Thomas Scot could plausibly have been elected at Aylesbury in 1654. His connections with the town were at least as strong as those of Phillips, he had already been their MP and he had a national reputation. But he did not stand because he had become the high steward of Chipping Wycombe and the corporation there were keen to elect him as their MP. By 1656 that had changed. On the advice of Tobias Bridge*, the Chipping Wycombe corporation had been purged and the remodelled corporation preferred to elect Bridge as their MP. Scot instead turned his attention to Aylesbury, wheere he found a more sympathetic reception and was duly elected. The protectoral council had other ideas, however, and prevented him taking his seat in this Parliament until the second session in early 1658. CJ vii. 425b. In March 1657 the town’s inhabitants petitioned the council for a new charter, presumably because they hoped to eliminate any vestige of potential Pakington influence. CSP Dom. 1656-7, p. 300. Whether this new charter was ever granted is unclear.

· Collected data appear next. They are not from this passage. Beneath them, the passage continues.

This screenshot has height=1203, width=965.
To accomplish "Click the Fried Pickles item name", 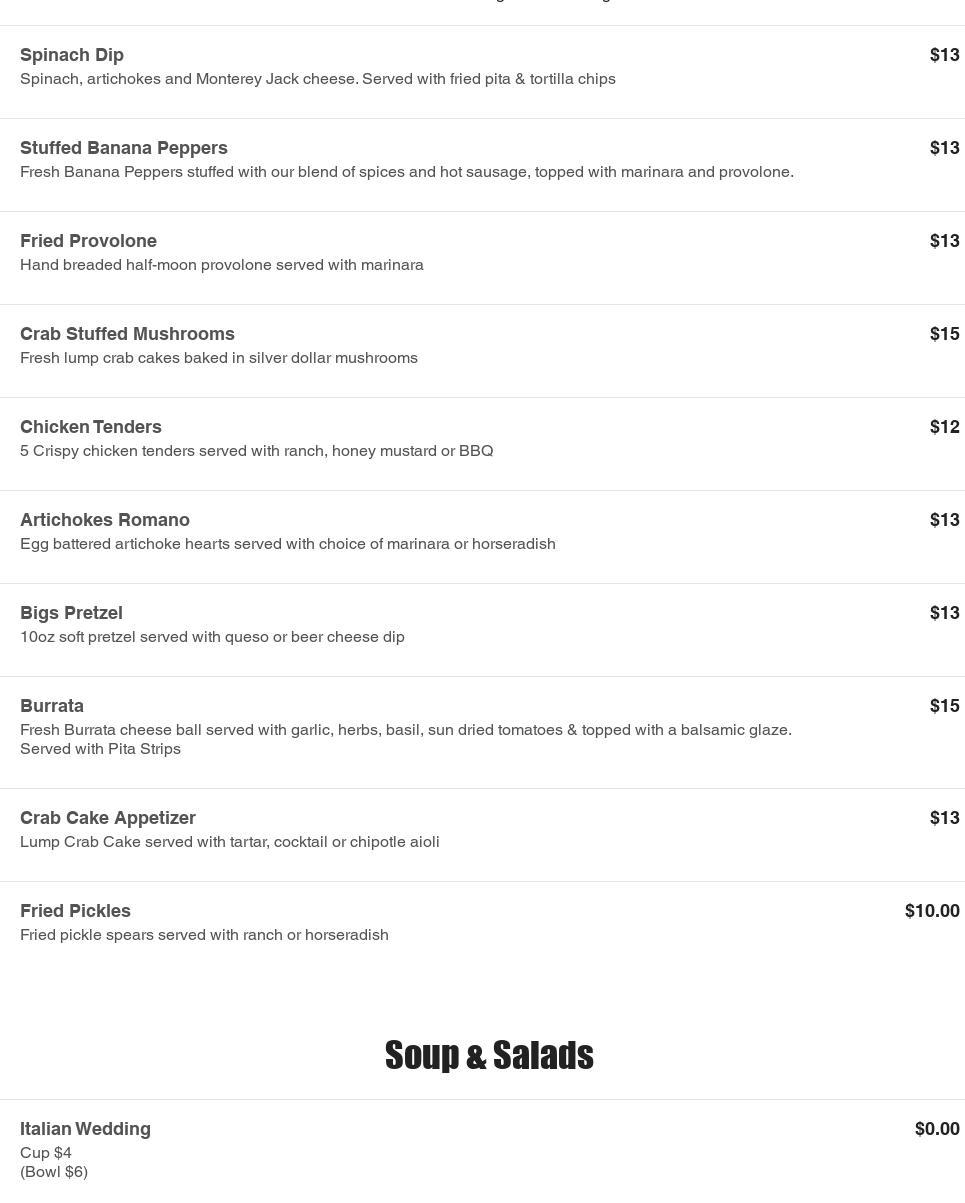I will tap(75, 911).
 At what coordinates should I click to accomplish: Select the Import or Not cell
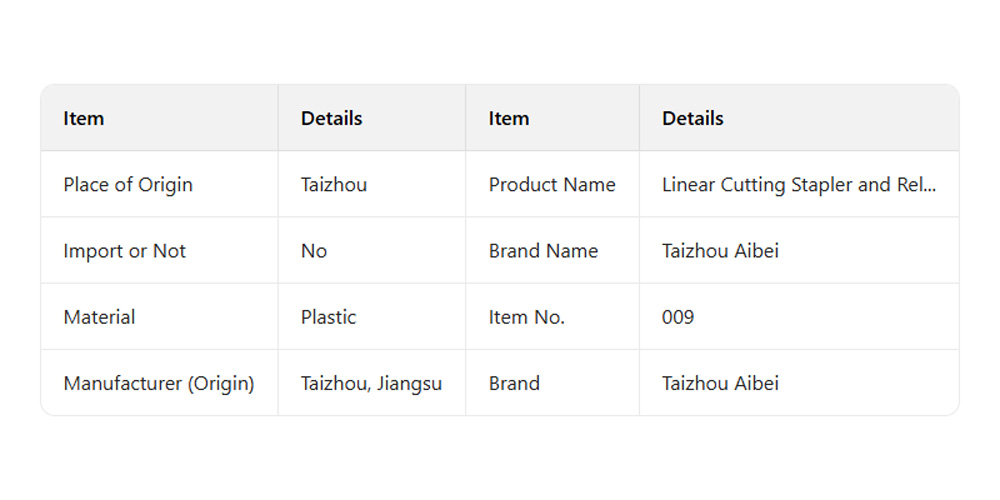[x=124, y=251]
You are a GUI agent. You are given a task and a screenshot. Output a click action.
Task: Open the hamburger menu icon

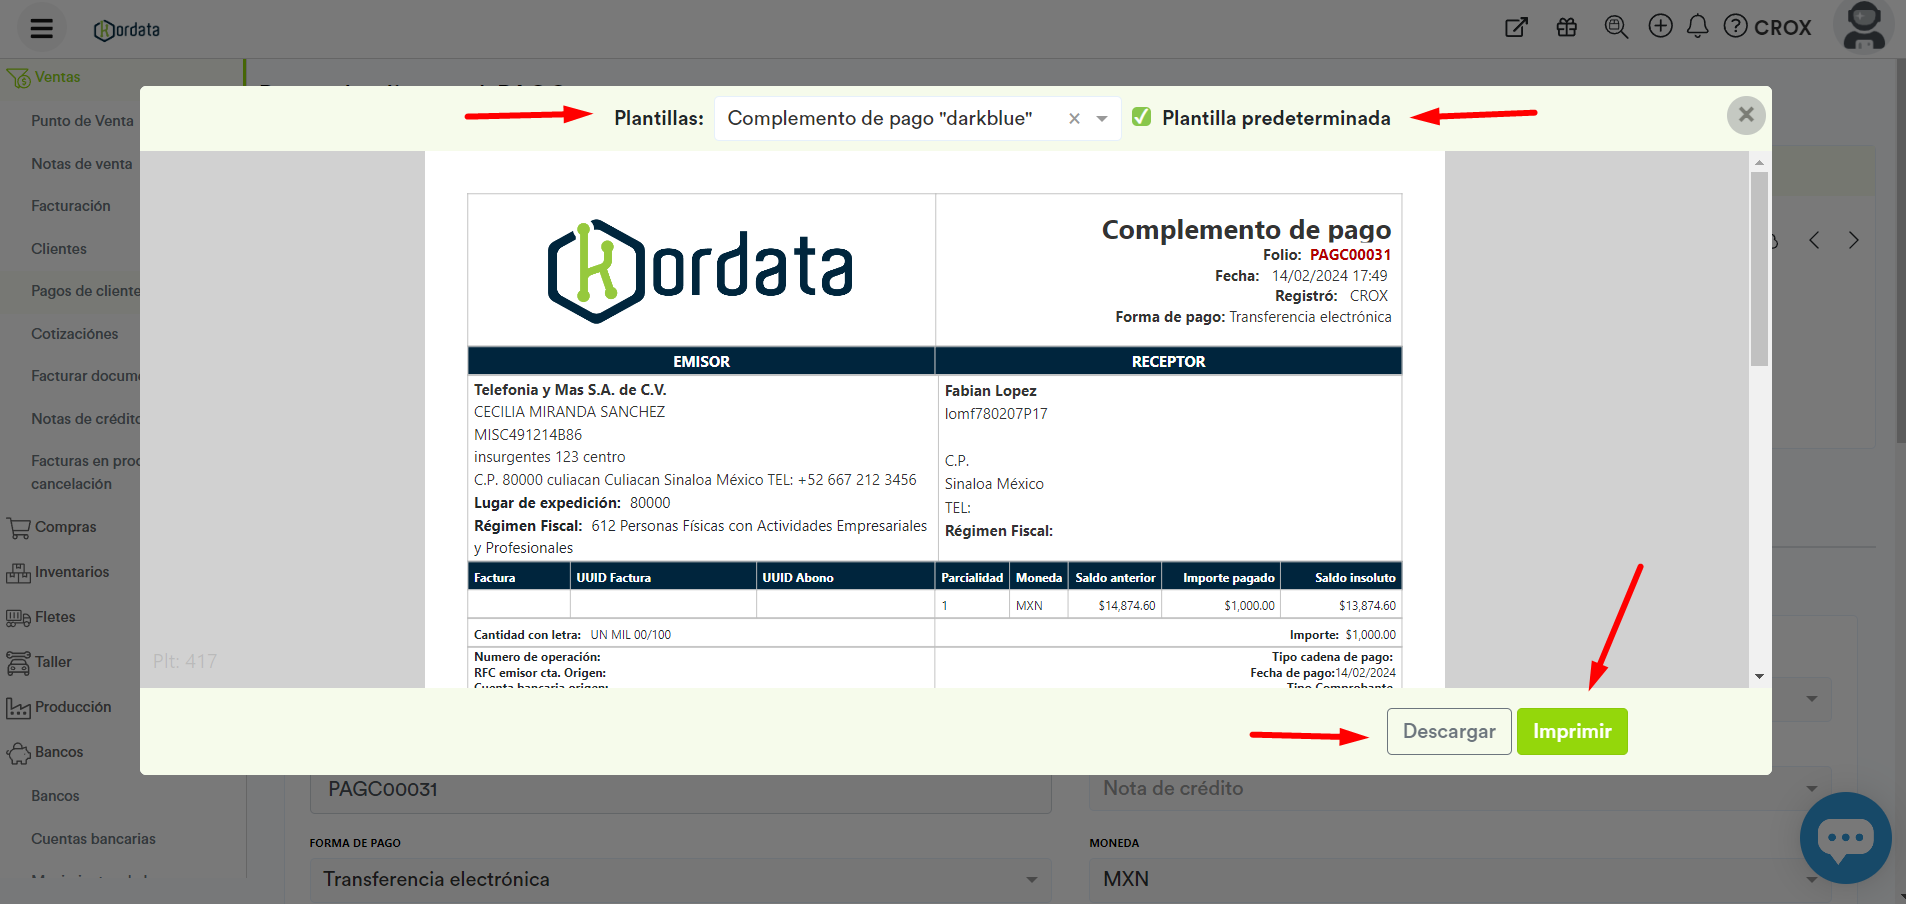click(x=41, y=28)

With both Aylesbury and Chipping Wycombe regaining their second seats for the elections to Richard Cromwell*’s Parliament, Scot decided to revert to Chipping Wycombe. The Buckinghamshire clerk of the peace, Thomas Dawson, spotted the opportunity and advised Bulstrode Whitelocke* that his son James* should stand. Dawson was ‘very hearty’ about the younger Whitelocke’s prospects. Whitelocke, Diary, 503. And so it proved to be. James Whitelocke was elected there on 24 December 1658, in alliance with Thomas Tyrrell*. C219/46: Aylesbury return. According to Bulstrode Whitelocke, the inhabitants showed ‘much respect’ to his son. The entries in Whitelocke’s diary also imply that they had initially hoped to gain the backing of Richard Ingoldsby*, but that in the event this had not been forthcoming. Whitelocke, Diary, 503. Tyrrell, an old friend of the Whitelockes, knew the town well, for, as an officer in the parliamentarian army, he had been one of the leading figures in the local garrison during the civil war.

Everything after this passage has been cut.